PROBLEM STATEMENT:
Find the lines of the data below that include "Open". Report their number only.

PROVIDED INFORMATION:

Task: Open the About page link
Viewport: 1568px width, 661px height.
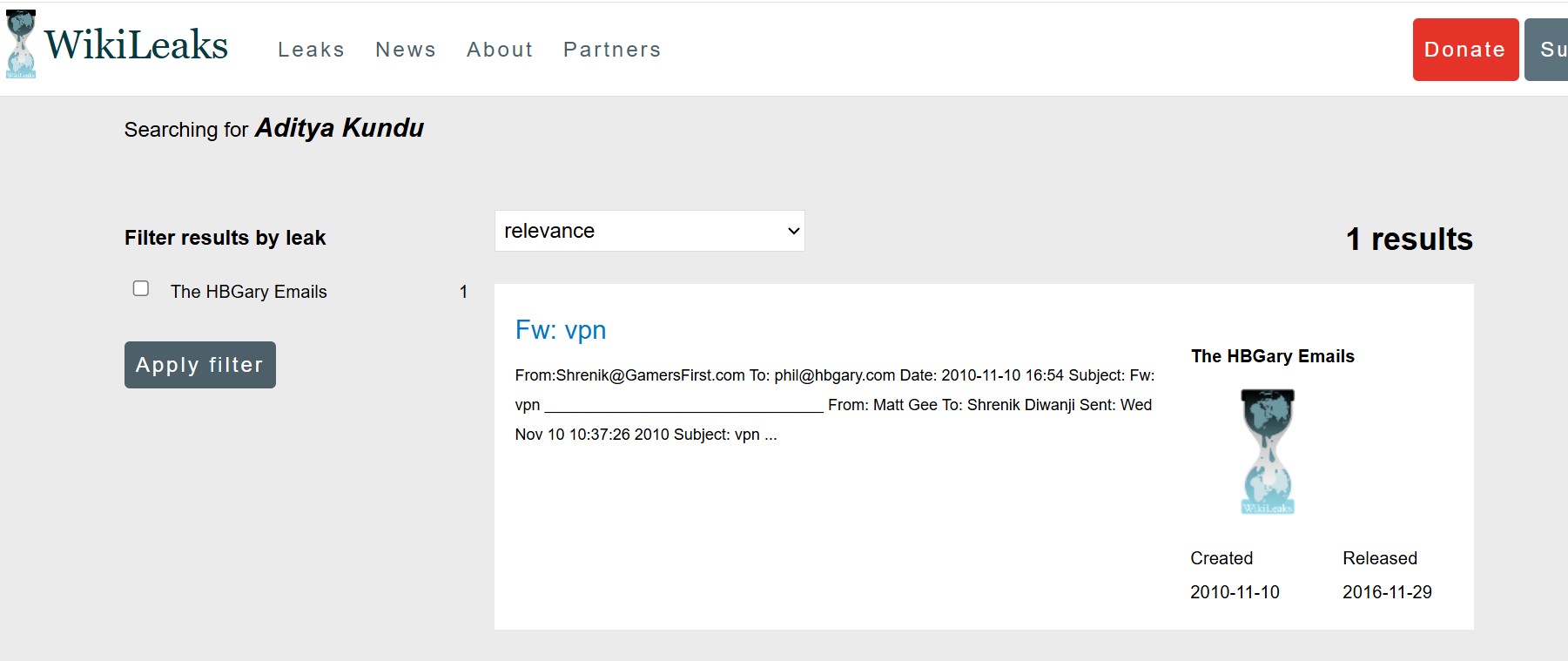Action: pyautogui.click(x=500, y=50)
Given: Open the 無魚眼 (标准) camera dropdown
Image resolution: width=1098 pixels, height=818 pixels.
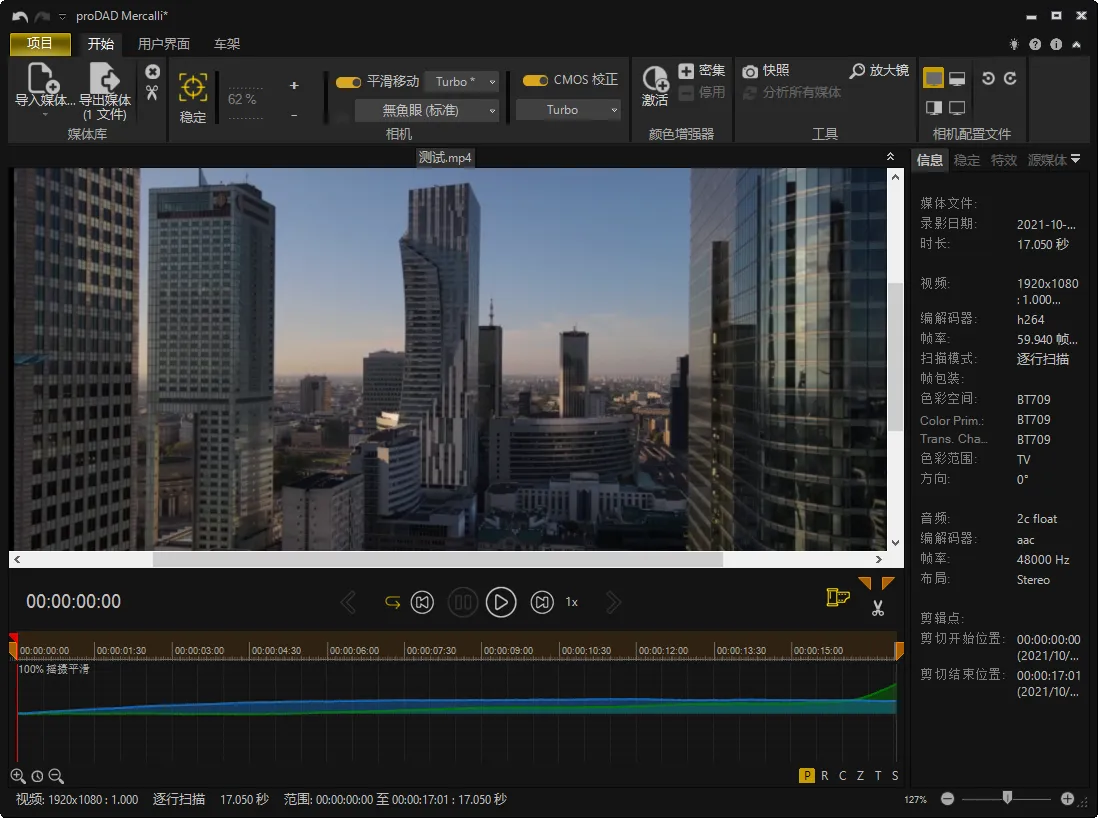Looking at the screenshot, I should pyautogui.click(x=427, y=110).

--

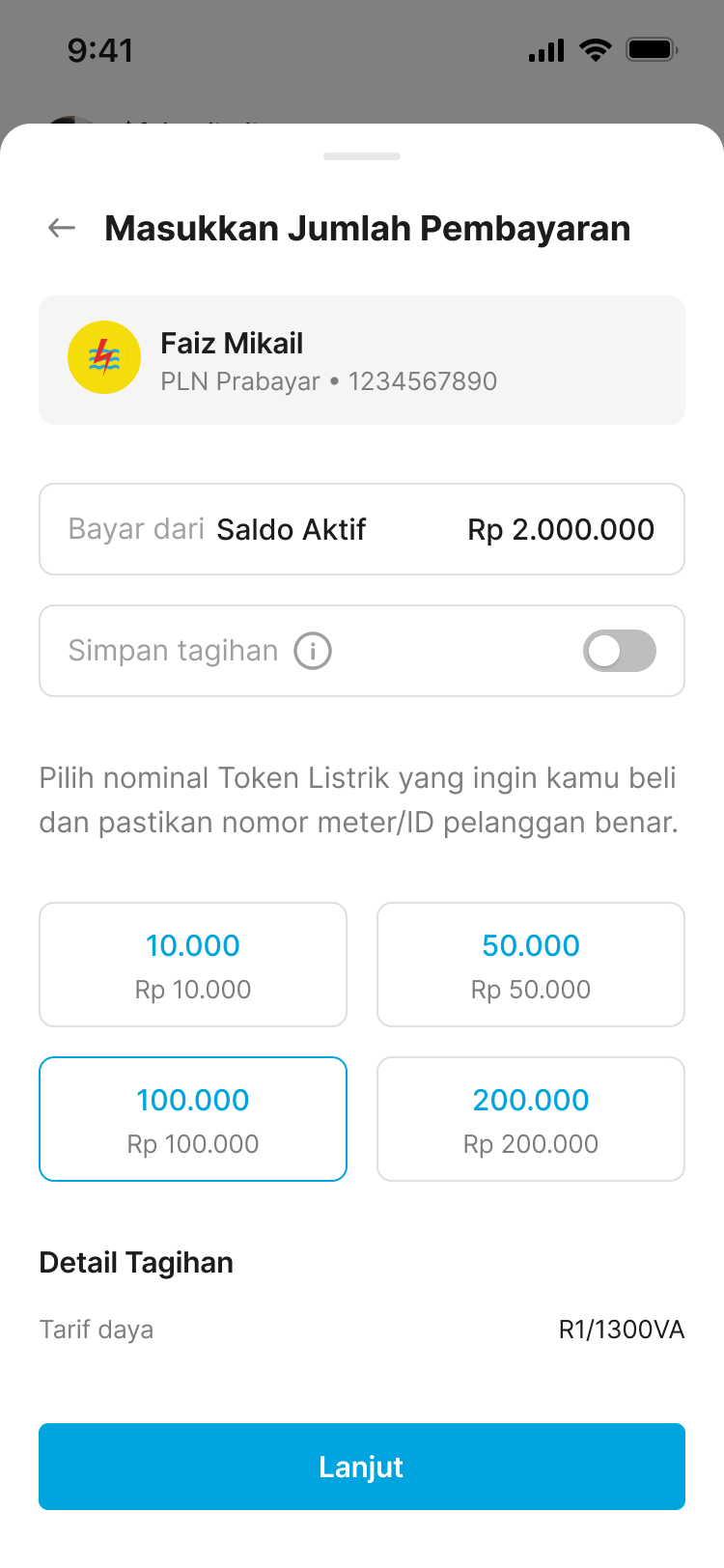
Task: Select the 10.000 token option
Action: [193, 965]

ANSWER BOX:
2